Without a word, Frank looked at me, then back at the floor, then back at me. He kept his eyes on me as he crouched down and started prying at the edges of some of the boards with the butt of the hammer. Dust filled the air, and the apartment’s already-acrid scent became unbreathable. But still, Frank pulled and pried away, each board cracking hard and sending debris onto his face.
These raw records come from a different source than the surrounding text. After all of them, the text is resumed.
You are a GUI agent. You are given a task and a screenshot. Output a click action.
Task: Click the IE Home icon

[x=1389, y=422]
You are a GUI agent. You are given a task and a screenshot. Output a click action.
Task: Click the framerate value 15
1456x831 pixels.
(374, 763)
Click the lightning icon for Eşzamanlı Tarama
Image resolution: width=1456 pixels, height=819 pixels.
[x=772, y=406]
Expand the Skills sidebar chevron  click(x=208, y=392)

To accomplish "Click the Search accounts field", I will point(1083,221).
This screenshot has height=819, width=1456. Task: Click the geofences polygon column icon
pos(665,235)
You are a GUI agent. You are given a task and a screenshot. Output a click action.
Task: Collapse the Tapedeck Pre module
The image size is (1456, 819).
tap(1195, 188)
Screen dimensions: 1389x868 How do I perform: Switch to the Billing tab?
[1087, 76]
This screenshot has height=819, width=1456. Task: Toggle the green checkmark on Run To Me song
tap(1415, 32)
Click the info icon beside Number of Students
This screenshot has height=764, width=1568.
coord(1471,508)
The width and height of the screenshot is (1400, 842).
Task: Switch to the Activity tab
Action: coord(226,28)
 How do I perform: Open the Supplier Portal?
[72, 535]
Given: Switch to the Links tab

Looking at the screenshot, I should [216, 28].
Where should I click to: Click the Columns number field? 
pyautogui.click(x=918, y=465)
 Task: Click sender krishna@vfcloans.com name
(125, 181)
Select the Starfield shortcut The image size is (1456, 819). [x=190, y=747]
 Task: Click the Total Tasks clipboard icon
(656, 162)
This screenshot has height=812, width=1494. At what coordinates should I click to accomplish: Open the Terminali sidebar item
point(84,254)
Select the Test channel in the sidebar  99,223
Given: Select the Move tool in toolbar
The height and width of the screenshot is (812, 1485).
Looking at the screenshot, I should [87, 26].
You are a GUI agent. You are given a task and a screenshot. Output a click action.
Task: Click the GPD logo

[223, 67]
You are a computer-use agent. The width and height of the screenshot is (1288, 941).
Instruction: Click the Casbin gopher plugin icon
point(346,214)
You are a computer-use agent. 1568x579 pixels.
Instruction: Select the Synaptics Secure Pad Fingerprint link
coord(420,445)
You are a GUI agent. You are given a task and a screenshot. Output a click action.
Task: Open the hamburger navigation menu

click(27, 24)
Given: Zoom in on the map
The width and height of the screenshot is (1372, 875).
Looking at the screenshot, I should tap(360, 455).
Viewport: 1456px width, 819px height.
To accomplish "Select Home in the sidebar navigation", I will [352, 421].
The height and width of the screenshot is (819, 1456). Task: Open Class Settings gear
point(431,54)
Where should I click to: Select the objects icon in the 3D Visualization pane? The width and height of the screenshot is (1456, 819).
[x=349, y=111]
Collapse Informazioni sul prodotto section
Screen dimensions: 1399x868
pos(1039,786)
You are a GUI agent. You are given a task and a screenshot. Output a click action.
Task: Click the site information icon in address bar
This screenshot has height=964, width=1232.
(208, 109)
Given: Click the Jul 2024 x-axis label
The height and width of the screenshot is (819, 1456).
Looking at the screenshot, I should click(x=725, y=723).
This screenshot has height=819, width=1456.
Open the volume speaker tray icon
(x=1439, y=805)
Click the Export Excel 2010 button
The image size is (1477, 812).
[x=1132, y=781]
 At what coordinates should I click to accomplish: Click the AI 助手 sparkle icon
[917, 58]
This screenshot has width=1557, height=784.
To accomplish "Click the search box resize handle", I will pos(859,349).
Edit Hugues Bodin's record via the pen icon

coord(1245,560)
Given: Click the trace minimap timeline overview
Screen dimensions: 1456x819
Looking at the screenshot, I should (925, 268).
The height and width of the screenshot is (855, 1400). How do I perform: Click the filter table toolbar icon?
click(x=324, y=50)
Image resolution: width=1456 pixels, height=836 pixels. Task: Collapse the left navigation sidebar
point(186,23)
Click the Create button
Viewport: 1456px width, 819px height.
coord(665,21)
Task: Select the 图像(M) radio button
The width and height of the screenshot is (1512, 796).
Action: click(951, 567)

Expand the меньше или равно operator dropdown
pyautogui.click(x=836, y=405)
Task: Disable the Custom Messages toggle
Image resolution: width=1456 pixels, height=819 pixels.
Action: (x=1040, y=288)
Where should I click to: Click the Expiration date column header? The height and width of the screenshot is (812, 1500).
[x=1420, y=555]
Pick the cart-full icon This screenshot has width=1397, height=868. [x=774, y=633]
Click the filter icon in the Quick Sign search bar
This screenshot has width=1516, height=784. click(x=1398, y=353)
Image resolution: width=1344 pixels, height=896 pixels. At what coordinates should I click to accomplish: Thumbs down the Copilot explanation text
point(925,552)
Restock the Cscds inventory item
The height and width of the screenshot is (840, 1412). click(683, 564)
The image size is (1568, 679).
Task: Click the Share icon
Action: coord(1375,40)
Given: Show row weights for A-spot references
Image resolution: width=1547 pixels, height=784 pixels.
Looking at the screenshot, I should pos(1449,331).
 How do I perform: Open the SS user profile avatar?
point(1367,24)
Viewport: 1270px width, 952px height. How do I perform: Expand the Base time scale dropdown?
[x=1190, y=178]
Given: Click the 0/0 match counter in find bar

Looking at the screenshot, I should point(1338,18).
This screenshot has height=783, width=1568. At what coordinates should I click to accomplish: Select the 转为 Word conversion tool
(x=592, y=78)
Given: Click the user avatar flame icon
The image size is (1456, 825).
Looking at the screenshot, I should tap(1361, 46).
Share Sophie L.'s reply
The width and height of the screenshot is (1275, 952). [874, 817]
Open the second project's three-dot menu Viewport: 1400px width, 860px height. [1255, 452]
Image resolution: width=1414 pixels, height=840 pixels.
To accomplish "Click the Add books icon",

Finally, he stopped long enough for the dust to settle. The hole in the floor was large enough to step into, and to my utter amazement, the first thing I saw wasn’t an ocean of rats. Instead, the floor was filled with an impossibly thick mass of cobwebs. You’d swear that webs had replaced any insulation that had been in there. But in the middle of it all, just barely visible, was the top half of a body, its lower half concealed by the rest of the floor. Its dark eye sockets just barely showed under its long clumps of unkempt hair, which was stained like a piece of old fruit. Most of a set of blackening teeth protruded from the mass that might have once been gums, and its hands lay limp on its chest. It had a dark blue dress on which was badly stained with puss and rot.

The room was so silent you could hear the skittering of tiny black legs against the dress. Then Frank turned back to me, his knuckles white around the hammer. I thought for sure that it was going to wind up in my brain, but instead, he shook his head, dropped the hammer to the floor and left my apartment, not closing the door behind him. Not sure what he intended to do, I grabbed the hammer. I stood by the door, not daring to look back at the body and unsure what to do next until blue and red lights engulfed the building.

I’d quickly find out that the body belonged to Beatrice Aguilar, and it took no effort on either Frank or the cops’ part to finger me for her placement in the floor. The trial lasted a few seconds, and the public attorney I was given had about as much life in him as Beatrice. Just add the six head wounds they told me I gave her, and he’d be a dead ringer.

I’m going to get a lethal injection in six years. I’ve already appealed it once with no luck, and I’ve more or less accepted that this place is the last thing I’m going to see. There’s a small, naïve part of me that’s still holding out hope that my folks or one of my siblings might visit me, but the realist in me doubts it.

I almost never have a good idea of what time it is, but I know it’s night right now. Lights out was probably a few hours ago. Outside my cell’s tiny window, rain that I’ll never feel is coming down. Most of the time, I’m able to keep the boiling dread in my stomach to a low rumble. But tonight, I’m shaking all over. Not so much because I know the end is coming, though that is part of it. It’s because every few minutes, under the rumbling of the storm against the walls, I swear I can hear something flitting across the floor.